Peking - Bekannte in Peking haben mich zu ihrer Firmeneröffnung eingeladen. Ich müsse auf jeden Fall kommen, steht auf der Karte, sonst breche ich ihnen das Herz. Meine Bekannten wollen an diesem Abend ihre eigene Marke für Kinderkleidung vorstellen, doch das soll angeblich nur Nebensache sein, denn eigentlich handele es sich um eine Wohltätigkeitsveranstaltung. Die Einladung ist mit einem „Spendenvorschlag“ von 200 Yuan (etwa 26 Euro) verbunden. Darüber hinaus ist jeder Gast gehalten, sich an der Versteigerung der Musterkollektion zu beteiligen. Mit dem Erlös wollen meine Bekannten einen Fonds gründen, mit dem sie soziale Projekte in China unterstützen, und auch in Zukunft soll im Verkaufspreis ihrer Kleider eine Spende enthalten sein. Je erfolgreicher ihre Marke einmal wird, umso wohltätiger kann sie wirken.

 

Klingt gut? Ich weiß nicht so recht. Meine Freunde sind nicht die Ersten, die in China auf die Idee kommen, ihren Produkten einen Klingelbeutel anzuhängen. Sie sind auch nicht die Zweiten oder Dritten. Hunderte von Unternehmen demonstrieren ihr Engagement für Nachhaltigkeit und soziale Verantwortung, indem sie ihren eigenen Solidaritätszuschlag erheben.

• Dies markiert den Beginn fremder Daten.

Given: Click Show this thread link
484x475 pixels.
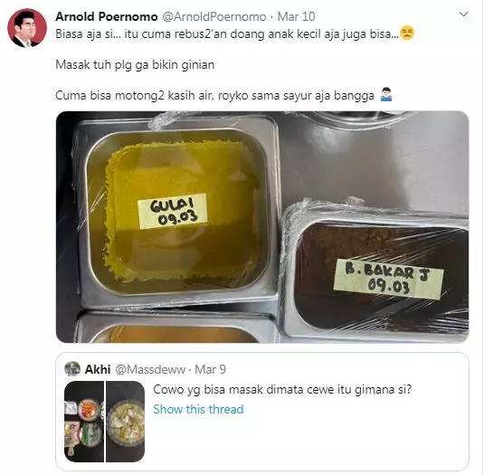Looking at the screenshot, I should pos(198,409).
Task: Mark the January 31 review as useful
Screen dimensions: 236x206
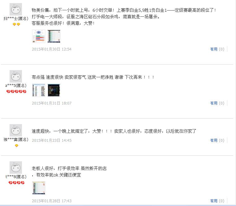Action: pyautogui.click(x=217, y=103)
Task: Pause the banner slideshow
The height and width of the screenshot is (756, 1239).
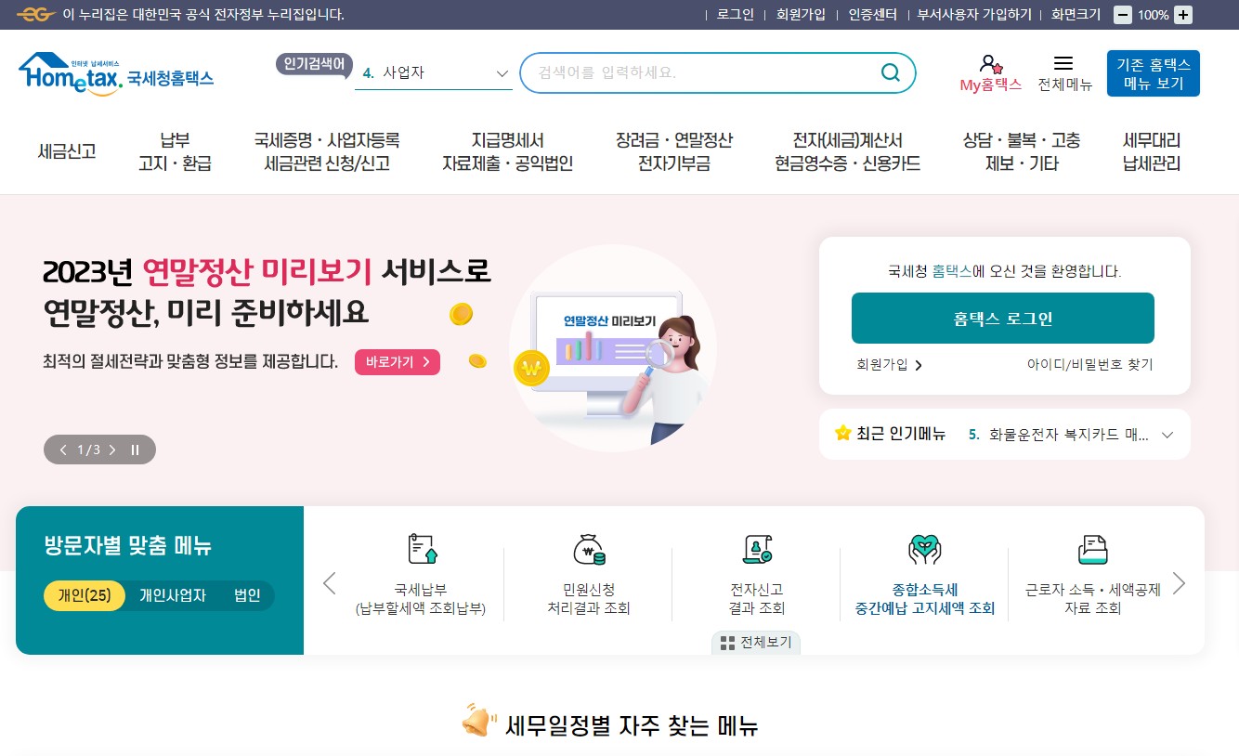Action: [135, 450]
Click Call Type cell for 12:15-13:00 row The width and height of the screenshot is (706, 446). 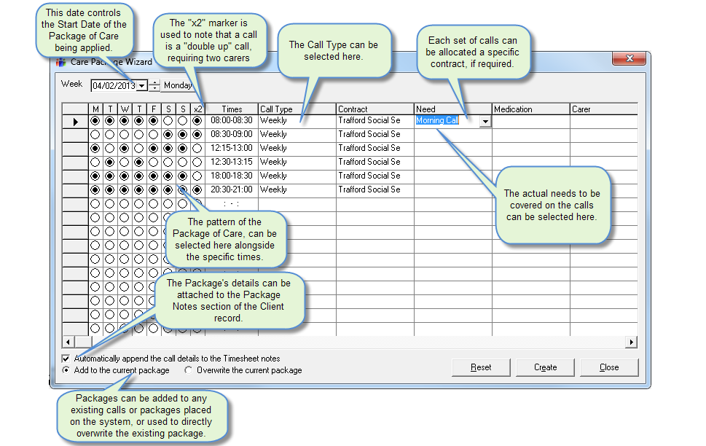point(297,149)
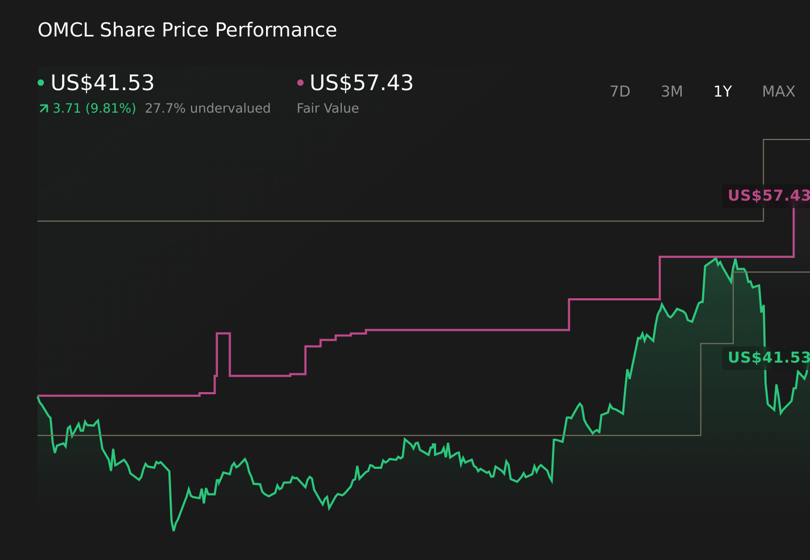The image size is (810, 560).
Task: Click pink US$57.43 label on chart
Action: click(x=768, y=196)
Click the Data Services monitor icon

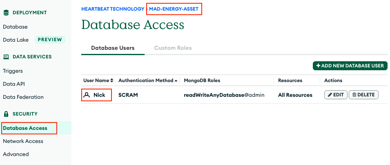6,57
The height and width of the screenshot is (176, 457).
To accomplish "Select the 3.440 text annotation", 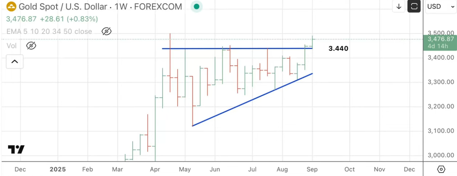I will pyautogui.click(x=338, y=48).
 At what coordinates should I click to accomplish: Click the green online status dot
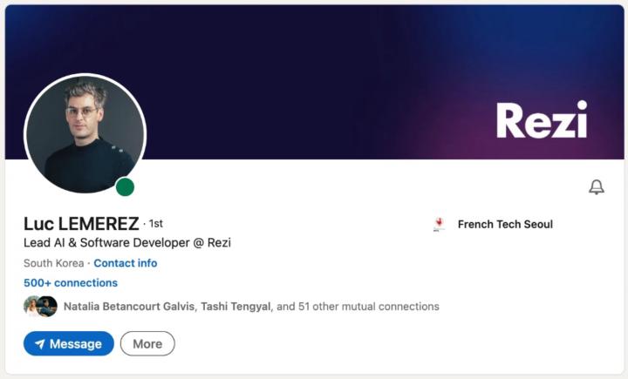(x=126, y=186)
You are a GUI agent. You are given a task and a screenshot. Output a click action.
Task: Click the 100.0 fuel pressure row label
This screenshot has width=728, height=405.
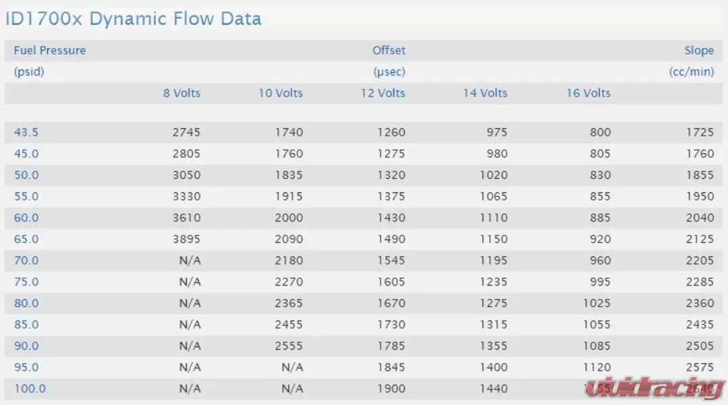30,389
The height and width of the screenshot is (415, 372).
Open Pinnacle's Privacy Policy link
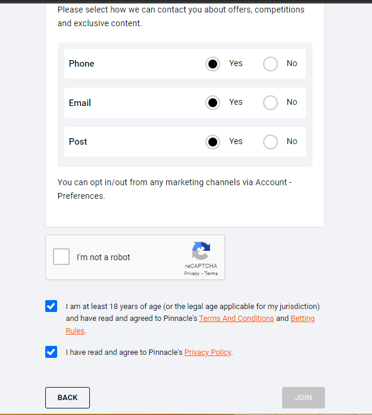[207, 352]
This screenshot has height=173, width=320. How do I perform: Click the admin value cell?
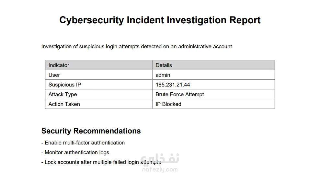pyautogui.click(x=213, y=75)
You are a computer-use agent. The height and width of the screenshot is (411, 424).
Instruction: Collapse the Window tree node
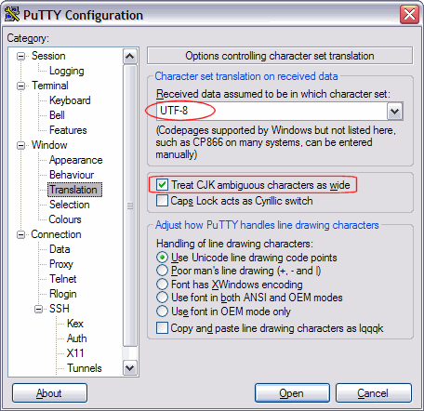click(20, 145)
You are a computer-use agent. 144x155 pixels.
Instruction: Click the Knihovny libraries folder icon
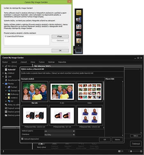(9, 94)
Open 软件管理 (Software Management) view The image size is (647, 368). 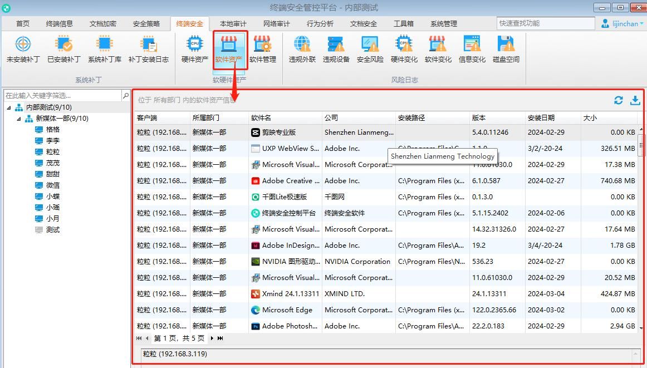click(x=263, y=50)
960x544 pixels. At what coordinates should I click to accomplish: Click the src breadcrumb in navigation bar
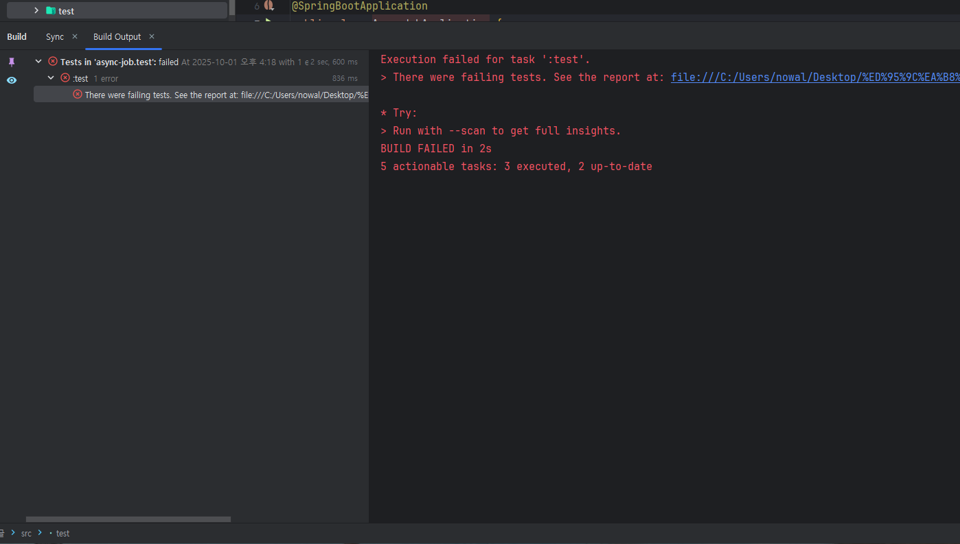26,533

Häufig handelt es sich um Etikettenschwindel

Das Konzept stammt natürlich aus dem Westen, aber seitdem auch China die Schattenseiten der Konsumgesellschaft diskutiert, muss man hier ebenfalls alle naslang für gute Zwecke spenden: Ein Café in der Nachbarschaft bittet um Geld für Kaffeepartys in Behindertenzentren. Ein Restaurant schickt seine Mitarbeiter zum Bäumepflanzen. Ein Kindergarten lädt Eltern ein, die Bilder ihrer Kinder zu ersteigern, damit sie von klein auf lernen, „etwas an die Gesellschaft zurückzugeben“.

Das ist vielleicht gut gemeint, aber häufig Etikettenschwindel. Denn die meisten benutzen die Spenden als Marketinginstrument, als eine Art Ablasshandel der Überflussgesellschaft. Nicht, dass wir uns falsch verstehen: Ich spende gern. Ich bin mit Sonntagskollekte, Wohlfahrtsmarken und Afrikapaketen groß geworden und halte die Wohltätigkeitskultur für eine der großen Errungenschaften unserer Kultur. Allerdings möchte ich nicht das gute Gewissen anderer Leute finanzieren, geschweige denn ihre Produktwerbung. Deshalb spende ich nur für Profis: Organisationen, die ihre Projekte in Vollzeit betreiben. Meinen Bekannten dagegen werde ich für ihre Firmeneröffnung absagen, auch wenn es ihnen das Herz bricht.